Prompt as Knowledge Bank: Boost Vision-language model via Structural Representation for zero-shot medical detection
Yuguang Yang, Tongfei Chen, Haoyu Huang, Linlin Yang, Chunyu Xie, Dawei Leng, Xianbin Cao, Baochang Zhang
TL;DR
StructuralGLIP targets the problem of coarse alignment between visual features and target disease descriptions in zero-shot medical detection by introducing a dual-branch architecture with a latent knowledge bank that stores prompts. Through layer-wise mutual selection of structurally meaningful visual and linguistic tokens, it enables context-aware cross-modal fusion and supports both instance- and category-level prompts, further enhanced by instance-specific VQA prompts and category-level prompts from large language models. Empirical results across eight medical benchmarks show consistent zero-shot gains (about +4% AP on average) and substantial improvements when used to enhance fine-tuned GLIP models, with category-level prompts achieving particularly strong performance while maintaining efficiency. The approach is robust to noisy prompts and provides insights into hierarchical prompt utilization, with practical implications for expanding zero-shot medical detection in clinical settings and beyond.
Abstract
Zero-shot medical detection can further improve detection performance without relying on annotated medical images even upon the fine-tuned model, showing great clinical value.

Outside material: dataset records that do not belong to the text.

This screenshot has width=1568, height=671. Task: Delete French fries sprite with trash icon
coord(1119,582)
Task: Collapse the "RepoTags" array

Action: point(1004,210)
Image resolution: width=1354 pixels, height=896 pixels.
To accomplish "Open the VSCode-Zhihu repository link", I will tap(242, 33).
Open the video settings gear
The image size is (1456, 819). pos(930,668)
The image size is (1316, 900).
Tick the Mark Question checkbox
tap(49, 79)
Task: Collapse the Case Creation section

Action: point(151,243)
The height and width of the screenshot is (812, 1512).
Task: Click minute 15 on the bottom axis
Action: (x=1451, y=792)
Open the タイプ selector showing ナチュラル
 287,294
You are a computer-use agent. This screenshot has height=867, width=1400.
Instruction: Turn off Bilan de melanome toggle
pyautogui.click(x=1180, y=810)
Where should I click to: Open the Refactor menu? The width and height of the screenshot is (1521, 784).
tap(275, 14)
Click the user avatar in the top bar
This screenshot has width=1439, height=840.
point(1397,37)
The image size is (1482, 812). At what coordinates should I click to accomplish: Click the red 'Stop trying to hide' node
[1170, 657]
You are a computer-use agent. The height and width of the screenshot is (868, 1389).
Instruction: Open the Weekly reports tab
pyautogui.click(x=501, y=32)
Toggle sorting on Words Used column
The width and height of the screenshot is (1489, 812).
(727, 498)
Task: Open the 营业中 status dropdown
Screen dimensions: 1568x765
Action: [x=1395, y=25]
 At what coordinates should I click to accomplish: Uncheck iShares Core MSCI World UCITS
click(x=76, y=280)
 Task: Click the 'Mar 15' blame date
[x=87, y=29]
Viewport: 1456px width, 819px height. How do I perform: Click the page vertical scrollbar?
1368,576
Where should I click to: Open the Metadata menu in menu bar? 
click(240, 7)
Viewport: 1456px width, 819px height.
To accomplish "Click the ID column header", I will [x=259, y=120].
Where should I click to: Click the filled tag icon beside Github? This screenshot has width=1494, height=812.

Recent studies leverage grounded vision-language models (GLIP) to achieve this by using detailed disease descriptions as prompts for the target disease name during the inference phase. However, these methods typically treat prompts as equivalent context to the target name, making it difficult to assign specific disease knowledge based on visual information, leading to a coarse alignment between images and target descriptions. In this paper, we propose StructuralGLIP, which introduces an auxiliary branch to encode prompts into a latent knowledge bank layer-by-layer, enabling more context-aware and fine-grained alignment. Specifically, in each layer, we select highly similar features from both the image representation and the knowledge bank, forming structural representations that capture nuanced relationships between image patches and target descriptions. These features are then fused across modalities to further enhance detection performance. Extensive experiments demonstrate that StructuralGLIP achieves a +4.1\% AP improvement over prior state-of-the-art methods across seven zero-shot medical detection benchmarks, and consistently improves fine-tuned models by +3.2\% AP on endoscopy image datasets.